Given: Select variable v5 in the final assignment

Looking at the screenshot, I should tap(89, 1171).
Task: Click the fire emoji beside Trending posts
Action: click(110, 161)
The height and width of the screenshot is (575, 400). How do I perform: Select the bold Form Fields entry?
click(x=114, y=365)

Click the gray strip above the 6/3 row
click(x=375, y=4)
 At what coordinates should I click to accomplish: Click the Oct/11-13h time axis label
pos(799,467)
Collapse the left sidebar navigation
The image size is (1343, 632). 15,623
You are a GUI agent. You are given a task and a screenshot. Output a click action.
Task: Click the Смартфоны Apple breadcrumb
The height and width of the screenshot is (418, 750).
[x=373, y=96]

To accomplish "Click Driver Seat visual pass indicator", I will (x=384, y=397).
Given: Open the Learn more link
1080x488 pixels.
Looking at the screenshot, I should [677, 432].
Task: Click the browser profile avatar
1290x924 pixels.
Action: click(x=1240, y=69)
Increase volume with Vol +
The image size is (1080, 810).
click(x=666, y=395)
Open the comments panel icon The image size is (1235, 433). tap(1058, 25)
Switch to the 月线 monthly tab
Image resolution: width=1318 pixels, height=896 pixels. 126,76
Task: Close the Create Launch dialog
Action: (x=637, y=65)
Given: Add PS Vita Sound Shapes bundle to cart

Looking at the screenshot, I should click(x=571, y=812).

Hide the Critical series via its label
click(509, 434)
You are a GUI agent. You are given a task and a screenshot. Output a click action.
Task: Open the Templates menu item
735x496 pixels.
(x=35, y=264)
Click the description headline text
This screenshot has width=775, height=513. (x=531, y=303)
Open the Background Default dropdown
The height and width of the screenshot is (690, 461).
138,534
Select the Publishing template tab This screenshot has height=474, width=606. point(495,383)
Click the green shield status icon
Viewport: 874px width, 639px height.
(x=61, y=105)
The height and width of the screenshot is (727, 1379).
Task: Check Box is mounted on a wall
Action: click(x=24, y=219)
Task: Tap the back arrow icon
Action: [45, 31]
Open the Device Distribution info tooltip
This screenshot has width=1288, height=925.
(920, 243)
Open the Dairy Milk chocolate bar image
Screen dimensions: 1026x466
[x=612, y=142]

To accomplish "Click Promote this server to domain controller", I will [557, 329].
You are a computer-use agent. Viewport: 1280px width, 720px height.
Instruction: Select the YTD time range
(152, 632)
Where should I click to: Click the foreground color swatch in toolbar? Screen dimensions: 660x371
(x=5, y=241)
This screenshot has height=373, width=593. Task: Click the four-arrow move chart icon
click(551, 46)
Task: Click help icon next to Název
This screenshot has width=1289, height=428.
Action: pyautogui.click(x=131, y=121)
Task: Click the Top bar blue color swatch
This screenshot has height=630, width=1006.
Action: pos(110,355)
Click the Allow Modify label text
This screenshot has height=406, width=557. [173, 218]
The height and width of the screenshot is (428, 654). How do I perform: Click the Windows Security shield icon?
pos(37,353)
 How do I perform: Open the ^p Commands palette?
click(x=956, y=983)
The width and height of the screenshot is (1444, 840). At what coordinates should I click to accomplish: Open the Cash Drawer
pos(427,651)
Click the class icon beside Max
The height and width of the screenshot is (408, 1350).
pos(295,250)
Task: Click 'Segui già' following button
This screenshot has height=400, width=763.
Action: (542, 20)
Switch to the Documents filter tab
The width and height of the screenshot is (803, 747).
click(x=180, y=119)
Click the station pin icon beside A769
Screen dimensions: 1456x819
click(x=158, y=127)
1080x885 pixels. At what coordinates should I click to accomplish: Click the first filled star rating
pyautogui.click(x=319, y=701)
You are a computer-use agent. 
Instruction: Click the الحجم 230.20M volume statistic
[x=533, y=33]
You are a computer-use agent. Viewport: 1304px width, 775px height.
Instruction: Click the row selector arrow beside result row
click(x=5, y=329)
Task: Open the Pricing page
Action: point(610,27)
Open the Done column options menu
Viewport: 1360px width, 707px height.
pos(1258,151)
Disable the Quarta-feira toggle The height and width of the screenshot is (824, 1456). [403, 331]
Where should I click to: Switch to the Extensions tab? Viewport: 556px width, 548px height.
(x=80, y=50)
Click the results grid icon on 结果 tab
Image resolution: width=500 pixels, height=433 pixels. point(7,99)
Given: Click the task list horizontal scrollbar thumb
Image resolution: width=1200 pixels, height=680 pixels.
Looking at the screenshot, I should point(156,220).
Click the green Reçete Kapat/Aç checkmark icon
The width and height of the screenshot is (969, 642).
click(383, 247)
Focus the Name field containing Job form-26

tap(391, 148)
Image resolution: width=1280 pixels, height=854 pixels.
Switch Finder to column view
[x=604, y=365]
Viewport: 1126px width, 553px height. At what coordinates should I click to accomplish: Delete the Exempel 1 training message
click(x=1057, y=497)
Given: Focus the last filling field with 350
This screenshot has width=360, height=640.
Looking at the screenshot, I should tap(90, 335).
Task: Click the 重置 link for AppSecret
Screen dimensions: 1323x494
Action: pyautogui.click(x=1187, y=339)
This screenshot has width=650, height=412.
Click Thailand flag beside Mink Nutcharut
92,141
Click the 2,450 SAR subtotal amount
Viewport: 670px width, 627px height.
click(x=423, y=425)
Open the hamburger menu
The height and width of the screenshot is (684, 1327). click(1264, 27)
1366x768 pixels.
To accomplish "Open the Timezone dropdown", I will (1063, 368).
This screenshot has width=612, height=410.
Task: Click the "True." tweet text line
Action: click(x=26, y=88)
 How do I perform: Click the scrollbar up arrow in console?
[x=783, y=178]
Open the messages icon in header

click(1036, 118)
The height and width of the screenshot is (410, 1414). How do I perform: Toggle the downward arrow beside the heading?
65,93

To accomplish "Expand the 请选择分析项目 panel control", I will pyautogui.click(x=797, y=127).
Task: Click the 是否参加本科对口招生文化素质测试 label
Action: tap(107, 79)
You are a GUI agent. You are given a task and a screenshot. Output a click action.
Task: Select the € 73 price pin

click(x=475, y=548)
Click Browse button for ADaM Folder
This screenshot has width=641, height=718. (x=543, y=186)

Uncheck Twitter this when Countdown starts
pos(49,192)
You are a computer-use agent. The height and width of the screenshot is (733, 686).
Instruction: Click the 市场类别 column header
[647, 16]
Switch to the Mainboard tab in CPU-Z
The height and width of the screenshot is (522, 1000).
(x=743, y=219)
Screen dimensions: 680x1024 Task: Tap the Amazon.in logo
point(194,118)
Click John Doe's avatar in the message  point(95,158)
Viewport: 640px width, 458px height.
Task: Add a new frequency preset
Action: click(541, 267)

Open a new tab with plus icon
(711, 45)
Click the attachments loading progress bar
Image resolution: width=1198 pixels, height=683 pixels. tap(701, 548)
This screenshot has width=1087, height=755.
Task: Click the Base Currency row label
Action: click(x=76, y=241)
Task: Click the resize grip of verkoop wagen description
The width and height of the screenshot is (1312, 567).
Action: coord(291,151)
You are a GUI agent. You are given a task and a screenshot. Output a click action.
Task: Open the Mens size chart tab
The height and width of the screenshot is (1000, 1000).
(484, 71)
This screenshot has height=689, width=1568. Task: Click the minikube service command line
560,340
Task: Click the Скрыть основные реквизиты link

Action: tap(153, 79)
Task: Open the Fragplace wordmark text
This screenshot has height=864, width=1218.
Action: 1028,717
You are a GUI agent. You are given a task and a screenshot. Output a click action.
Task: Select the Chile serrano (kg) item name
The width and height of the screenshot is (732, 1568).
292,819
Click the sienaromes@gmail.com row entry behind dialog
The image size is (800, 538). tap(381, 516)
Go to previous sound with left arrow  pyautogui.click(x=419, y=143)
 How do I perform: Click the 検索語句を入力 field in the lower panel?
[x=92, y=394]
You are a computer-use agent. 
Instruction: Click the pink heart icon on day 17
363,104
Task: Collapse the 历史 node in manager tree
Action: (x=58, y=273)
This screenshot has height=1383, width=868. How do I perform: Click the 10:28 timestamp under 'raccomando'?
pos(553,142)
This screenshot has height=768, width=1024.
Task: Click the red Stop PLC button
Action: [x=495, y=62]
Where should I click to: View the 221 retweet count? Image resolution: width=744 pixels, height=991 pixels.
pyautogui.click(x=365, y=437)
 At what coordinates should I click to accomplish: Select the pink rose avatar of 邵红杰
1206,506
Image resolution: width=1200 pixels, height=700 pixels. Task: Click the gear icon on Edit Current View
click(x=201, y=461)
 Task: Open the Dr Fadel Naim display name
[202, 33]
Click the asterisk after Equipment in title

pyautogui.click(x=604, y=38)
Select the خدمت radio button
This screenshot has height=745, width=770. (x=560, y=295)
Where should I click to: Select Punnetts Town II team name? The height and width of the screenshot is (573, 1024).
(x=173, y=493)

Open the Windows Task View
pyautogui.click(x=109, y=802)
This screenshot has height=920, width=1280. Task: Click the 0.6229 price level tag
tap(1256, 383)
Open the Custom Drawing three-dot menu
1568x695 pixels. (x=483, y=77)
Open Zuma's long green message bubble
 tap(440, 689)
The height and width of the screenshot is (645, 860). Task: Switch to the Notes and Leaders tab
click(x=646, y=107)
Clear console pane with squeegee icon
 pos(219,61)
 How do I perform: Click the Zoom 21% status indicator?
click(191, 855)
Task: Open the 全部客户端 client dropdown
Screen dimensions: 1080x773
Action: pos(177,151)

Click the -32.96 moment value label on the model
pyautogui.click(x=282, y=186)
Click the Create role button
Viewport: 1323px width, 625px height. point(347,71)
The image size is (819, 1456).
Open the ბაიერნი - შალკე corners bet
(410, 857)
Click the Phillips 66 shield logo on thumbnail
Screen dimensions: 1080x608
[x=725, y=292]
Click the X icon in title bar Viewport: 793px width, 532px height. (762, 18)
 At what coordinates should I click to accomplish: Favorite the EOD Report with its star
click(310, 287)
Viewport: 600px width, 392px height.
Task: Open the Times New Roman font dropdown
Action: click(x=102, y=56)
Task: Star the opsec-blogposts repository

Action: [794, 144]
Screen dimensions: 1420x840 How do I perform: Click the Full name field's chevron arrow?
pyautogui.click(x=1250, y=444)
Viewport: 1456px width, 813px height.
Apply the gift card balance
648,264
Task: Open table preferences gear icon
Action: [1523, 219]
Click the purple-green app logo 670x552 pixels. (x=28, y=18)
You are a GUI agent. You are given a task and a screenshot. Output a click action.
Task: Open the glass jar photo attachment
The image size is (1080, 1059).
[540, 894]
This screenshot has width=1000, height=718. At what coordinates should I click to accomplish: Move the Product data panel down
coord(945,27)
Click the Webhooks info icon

+===+

Report every line of the entries that carries the word "computer".

You are a computer-use agent. Viewport: 1280px width, 720px height.
You are a computer-use agent. 
You are a computer-use agent. Viewport: 1304px width, 775px height.
You are a computer-use agent. The height and width of the screenshot is (733, 686).
You are a computer-use agent. 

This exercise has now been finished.